Londres como pensaba. Tenía que coger el tren de las siete y media. Miré a Henry a la cara y tuve el placer de comprobar que estaba muy desilusionado. Me fui.
Pero inmediatamente me sentí muy disgustada. Regresó toda mi ternura. Temía haberle herido. Le escribí
una nota. Al día siguiente, Hugo se marchó y yo fui a verlo de inmediato. Aquella noche fuimos tan felices juntos que, justo antes de dormirse, Henry dijo: «Esto es el paraíso.»
AGOSTO 1932
Cuando leo las ardientes cartas de amor de Henry, no me emociono, no me siento impaciente por volver a
él. Sus defectos pasan a primer plano. Tal vez simplemente he regresado a Hugo. No lo sé. Soy consciente
de que nos separa una tremenda distancia y me resulta difícil escribirle amorosamente. Me siento hipócrita. Eludo la cuestión. Escribo menos de lo que debería. Tengo que hacer un gran esfuerzo. ¿Qué ha ocurrido?
A Hugo le sorprende que esté tan inquieta. Fumo, me levanto, me muevo arriba y abajo. No soporto mi
propia compañía. Todavía no he aprendido a sustituir la introspección pensando. Podría meditar sobre
Spengler, por ejemplo, pero al cabo de diez minutos ya estaría devorándome de nuevo. Como dice Gide,
la introspección lo falsifica todo. Quizá me aparta de Henry. Necesito su voz y sus caricias. Me ha escrito
una hermosa carta sobre los últimos días que pasamos en Clichy, Henry deseándome, perdido sin mí.
No obstante, me es imposible desearlo en presencia de Hugo. La risa de Hugo, su devoción me paralizan.

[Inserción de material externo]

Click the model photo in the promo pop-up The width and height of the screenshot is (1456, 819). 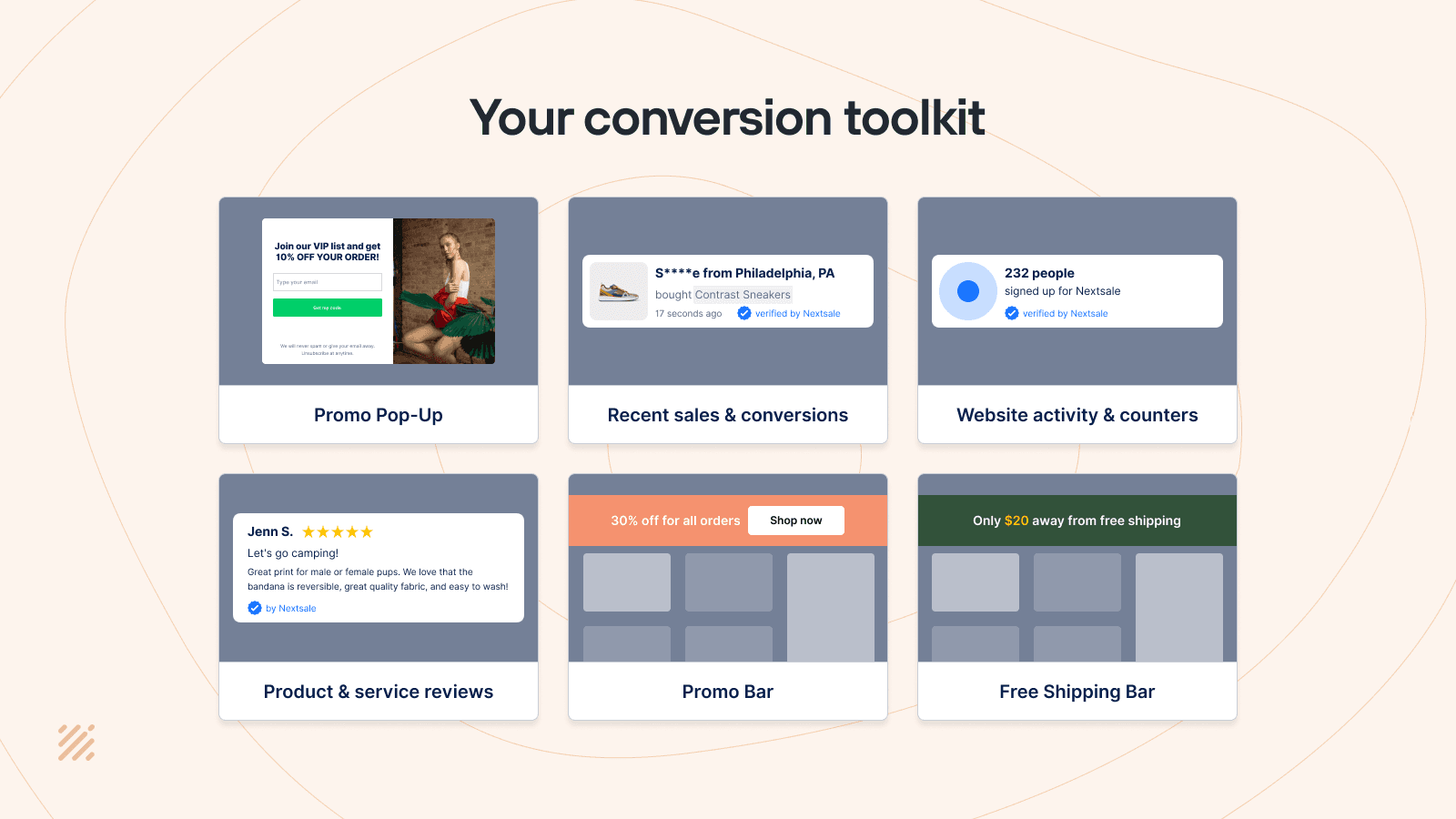point(444,291)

Por fin le escribo insinuándole todo esto. Pero en cuanto he mandado la carta, los sentimientos artificialmente contenidos me abruman. Le escribo una nota alocada.

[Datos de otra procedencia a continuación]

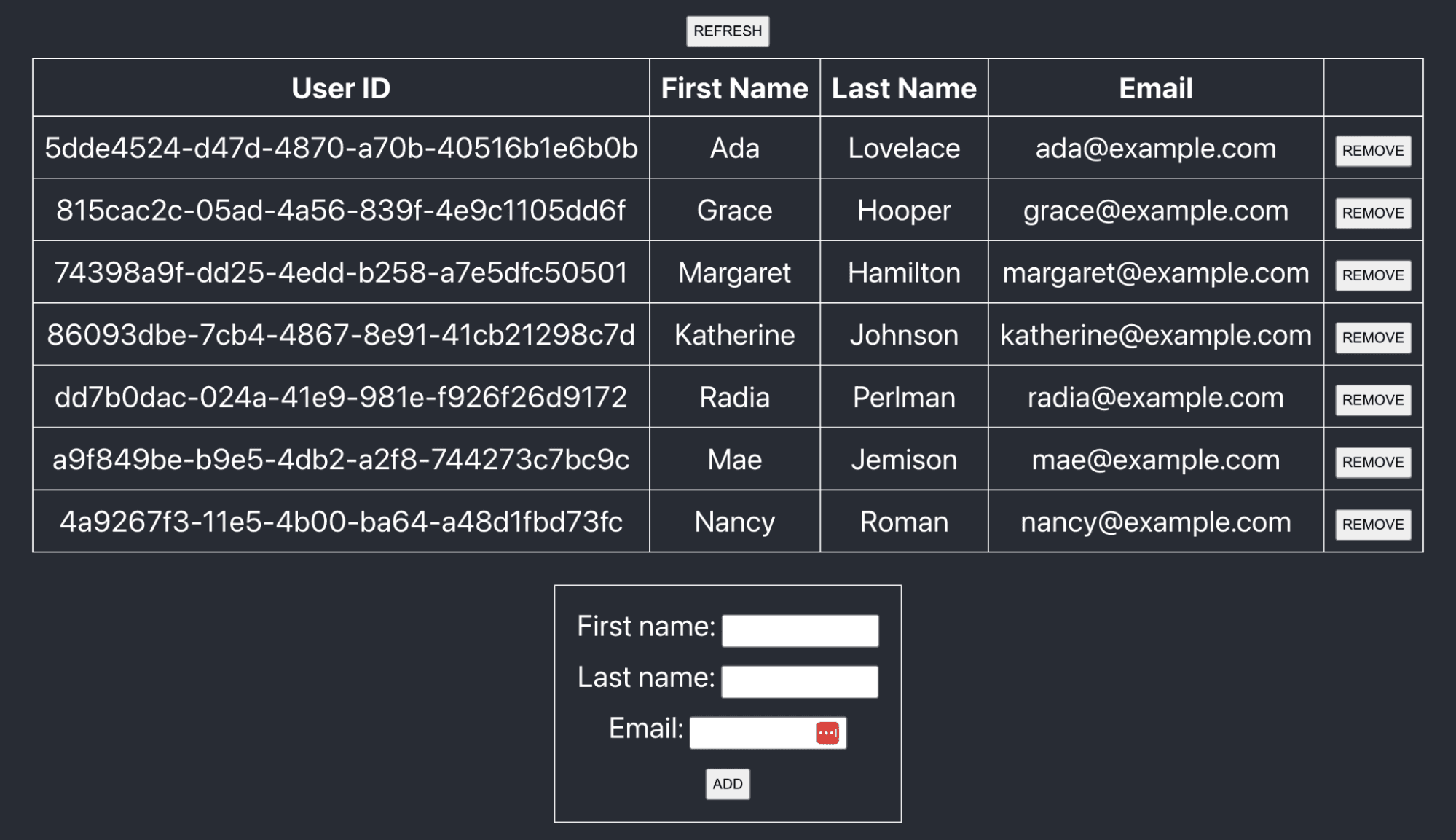Click the Email input field
1456x840 pixels.
tap(750, 731)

A la mañana siguiente recibo una voluminosa carta suya. Sólo con tocarla me emociono. «Cuando vuelvas te voy a dar una sesión de sexo y literatura –eso quiere decir follar y hablar, hablar y follar–. Anaïs, te
voy a abrir hasta la ingle. Que Dios me perdone si esta carta es abierta por equivocación. Te deseo. Te
amo. Eres para mí toda la maldita maquinaria, como si dijéramos. Estar encima de ti es una cosa, pero estar cerca de ti es otra. Yo me siento cerca de ti, unido a ti; tú eres mía se reconozca o no. Cada día de espera es una tortura. Los cuento lenta, dolorosamente. Ven en cuanto puedas. Te necesito. Dios mío, quiero
verte en Louveciennes, verte iluminada por la luz dorada de la ventana, con tu vestido verde del Nilo, el
rostro pálido, una palidez helada como la de la noche del concierto. Te amo tal como eres. Amo tu espalda, la dorada palidez, la ladera de las nalgas, el calor de tus entrañas, tus jugos. Anaïs, te amo mucho. Se
me está trabando la lengua. Estoy aquí sentado escribiéndote con una tremenda erección. Percibo tu blanda boca cerrándose sobre mí, tu pierna que me agarra con fuerza, te veo de nuevo en la cocina levantándote el vestido, sentándote encima de mí y a la silla cabalgando por todo el suelo de la cocina haciendo cloc,
che.»
Respondo en el mismo tono, adjunto mi nota alocada y mando un telegrama. Ay, no hay manera de luchar
contra la invasión de. Henry.
Hugo está leyendo. Me inclino y lo baño en amor, un amor que es sobre todo arrepentido. «Juro que nadie
me proporcionará nunca un placer comparable al que me das tú. Para mí lo eres todo», jadea Hugo.
Me he pasado la noche en vela, con un dolor agudísimo, pensando en las sabias palabras de June: «Deja
que las cosas sigan su curso.» Al día siguiente hago lentamente el equipaje soñando con Henry. Para mí es
la comida y la bebida. ¿Cómo he podido, aunque sea sólo unos días, apartarme de él? Si Hugo no se riera
así, como un niño, si no extendiera sus manos cálidas y velludas constantemente hacia mí, si no se inclinara para darle chocolate a un terrier escocés negro, si no volviera el rostro finamente cincelado hacia mí
diciendo: «Conejito cimbreño, ¿me quieres?»
Entre tanto, es Henry quien salta en mi cuerpo, siento su arrebato, su impulso y su empuje. La noche del
lunes está demasiado lejos.
La longitud de sus cartas, de veinte a treinta páginas, simboliza su grandeza. Su mente me azota. Deseo
ser sólo una mujer. No escribir libros, enfrentarme directamente al mundo, sino vivir mediante transfusiones de sangre literaria, estar detrás de Henry, alimentándolo, descansar de la autoafirmación y la creación.